Opinion | How Should Health Plans Respond to Surging Interest in Weight Loss Drugs?

Klotz is Chief Medical Officer at a third-party health benefits administrator for self-insured employers.

Since the NIH started measuring obesity prevalence in the U.S. 60 years ago, the rates have tripled, with more than 42% of American adults considered obese and another 31% overweight. As excess weight is linked to chronic conditions like diabetes, hypertension, and congestive heart failure, healthcare providers and patients alike are looking for long-term solutions to reduce risks.

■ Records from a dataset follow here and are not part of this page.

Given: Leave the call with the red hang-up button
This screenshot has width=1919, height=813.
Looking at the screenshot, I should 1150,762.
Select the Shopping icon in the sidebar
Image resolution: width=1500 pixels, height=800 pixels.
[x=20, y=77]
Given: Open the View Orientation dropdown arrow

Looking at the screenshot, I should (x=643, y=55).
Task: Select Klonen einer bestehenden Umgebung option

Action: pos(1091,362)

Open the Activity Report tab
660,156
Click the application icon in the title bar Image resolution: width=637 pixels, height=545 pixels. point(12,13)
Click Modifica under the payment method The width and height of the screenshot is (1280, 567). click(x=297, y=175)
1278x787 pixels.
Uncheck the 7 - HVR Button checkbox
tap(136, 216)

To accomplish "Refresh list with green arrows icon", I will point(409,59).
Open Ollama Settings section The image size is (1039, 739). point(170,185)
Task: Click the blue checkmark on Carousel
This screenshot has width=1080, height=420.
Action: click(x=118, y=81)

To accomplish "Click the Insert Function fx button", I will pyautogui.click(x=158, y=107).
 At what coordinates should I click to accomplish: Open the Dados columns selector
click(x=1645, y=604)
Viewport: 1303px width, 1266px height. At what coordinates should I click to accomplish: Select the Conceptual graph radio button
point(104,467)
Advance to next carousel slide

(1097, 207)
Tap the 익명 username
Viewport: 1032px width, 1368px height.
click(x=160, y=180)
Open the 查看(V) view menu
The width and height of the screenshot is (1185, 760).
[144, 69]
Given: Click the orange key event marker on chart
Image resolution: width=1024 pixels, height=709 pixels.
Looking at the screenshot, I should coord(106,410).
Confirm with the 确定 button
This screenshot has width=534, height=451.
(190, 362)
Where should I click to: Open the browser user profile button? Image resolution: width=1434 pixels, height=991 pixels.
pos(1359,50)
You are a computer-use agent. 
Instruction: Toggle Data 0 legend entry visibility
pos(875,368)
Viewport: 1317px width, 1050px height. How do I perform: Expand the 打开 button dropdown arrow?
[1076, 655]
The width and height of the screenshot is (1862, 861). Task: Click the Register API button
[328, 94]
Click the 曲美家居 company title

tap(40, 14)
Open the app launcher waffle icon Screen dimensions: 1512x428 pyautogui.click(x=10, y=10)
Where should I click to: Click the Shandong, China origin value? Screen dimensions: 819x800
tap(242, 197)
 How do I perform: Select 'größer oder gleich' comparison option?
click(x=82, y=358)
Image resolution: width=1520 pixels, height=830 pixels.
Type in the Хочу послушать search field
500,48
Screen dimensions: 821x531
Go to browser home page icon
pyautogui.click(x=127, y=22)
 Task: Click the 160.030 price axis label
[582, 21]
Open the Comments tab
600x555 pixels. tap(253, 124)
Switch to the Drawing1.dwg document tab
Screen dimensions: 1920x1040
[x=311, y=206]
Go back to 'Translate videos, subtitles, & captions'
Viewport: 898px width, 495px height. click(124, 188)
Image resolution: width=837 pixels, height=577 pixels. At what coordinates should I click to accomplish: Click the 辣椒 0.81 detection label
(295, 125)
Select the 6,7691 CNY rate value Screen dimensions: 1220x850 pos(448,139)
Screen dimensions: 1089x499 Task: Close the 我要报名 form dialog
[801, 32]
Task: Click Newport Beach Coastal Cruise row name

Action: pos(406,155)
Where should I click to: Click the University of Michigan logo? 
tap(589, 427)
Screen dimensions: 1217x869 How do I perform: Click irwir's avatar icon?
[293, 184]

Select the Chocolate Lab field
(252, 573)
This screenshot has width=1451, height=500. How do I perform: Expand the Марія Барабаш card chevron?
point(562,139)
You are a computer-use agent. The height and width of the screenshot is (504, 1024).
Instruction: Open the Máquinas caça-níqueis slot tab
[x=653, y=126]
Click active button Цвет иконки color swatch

Treatments for obesity have historically been expensive and invasive (such as bariatric surgery), or ineffective, deterring insurers from addressing obesity as a chronic condition. But when Eli Lilly’s tirzepatide (Mounjaro) and Novo Nordisk’s semaglutide (Ozempic) hit the market to fight diabetes, these drugs also achieved impressive weight loss results for diabetic patients with obesity. Despite their indication for patients with diabetes, many people have been using these drugs off-label to accomplish significant weight loss unrelated to diabetes treatment.

Yet, with an increasing number of FDA-approved GLP-1 receptor agonists indicated for overweight or obesity — the latest approval being tirzepatide (Zepbound) — the question still remains: Will these drugs be covered by insurance? In cases where health plan sponsors (employers) contract with a full-risk health insurance company, it’s up to the health insurance company to determine coverage. In other cases — for example, when self-insured plan sponsors contract with a third-party administrator — it’s up to the plan sponsor (or federal law).

Health insurance companies and plan sponsors are facing an important decision about whether to cover these drugs as a treatment for obesity.

Growing Interest in Weight-Loss Drugs

In a recent poll, the Kaiser Family Foundation found that nearly half of adults (45%) say they are generally interested in taking a prescription weight-loss drug, but that percentage drops to 16% if the medication is not covered by insurance.

These drugs are expensive; retail prices average around $1,000 for a month of injections. But the results are hard to ignore. In one clinical study, tirzepatide helped patients lose an average of 26.6% of their body weight following extended use and lifestyle changes. Unlike previous studies, these trials excluded people with type 2 diabetes.

The benefits of tirzepatide and semaglutide extend beyond weight loss to the improvement of other health conditions. In November 2023, another clinical study showed that semaglutide can reduce the risk of heart attacks and stroke by 20% for adults with heart disease and obesity.

Studies like these support the proposition that health plan coverage of the drugs is warranted.

Pay Now or Pay Later?

As most doctors and health insurers are aware, obesity is associated with a variety of health problems, including susceptibility to heart disease, stroke, and musculoskeletal issues. But is the investment in covering these drugs worth the benefit of improving long-term health? Weight-loss treatment offers the potential to protect against expensive and debilitating health conditions in the future, but what about the impact on costs now?

Currently, most private insurance and federal programs don’t cover drugs like tirzepatide and semaglutide for weight loss because of their high cost. Additionally, Medicare is prohibited by law from covering weight-loss drugs because of lingering safety concerns that stem from the legacy of drugs like fenfluramine and phentermine (fen-phen).

However, we advise approaching obesity as a chronic condition that requires long-term treatment and maintenance, including potential long-term or even lifetime use of drugs like semaglutide or tirzepatide. Notably, many physicians are now likely to prescribe weight-loss drugs in addition to weight management programs that include nutrition education, lifestyle changes, and behavior modification. Self-insured employers and insurance carriers must balance clinical and financial outcomes in making the decision on whether to cover these drugs for weight loss.

If health insurance carriers and self-insured employers decide that covering these drugs is in the best interest of their members, they may want to incorporate strict eligibility requirements.

For example, semaglutide (Wegovy) is intended for use by patients with a BMI of 30 or greater, or a BMI of 27 or greater and one weight-related health condition, such as high blood pressure. Recently, the FDA approved the use of Zepbound with the same eligibility requirements. When considering coverage of weight-loss drugs, health insurance carriers and self-insured employers may want to implement similar restrictions.

Because these drugs are so new, it’s hard to make a conclusive financial case that covering them is cost-effective in the long term. But given the clinical trials that show benefits far beyond diabetes control, the clinical case for covering weight-loss drugs, at least for certain populations, is becoming more compelling than ever.

Nancy K. Klotz, MD, MBA, is Chief Medical Officer at Brighton Health Plan Solutions, LLC, a third-party health insurance administrator that provides administrative services for self-funded health plans. She is responsible for clinical strategy across the company’s various business segments. Klotz is a fellow of the American College of Physicians.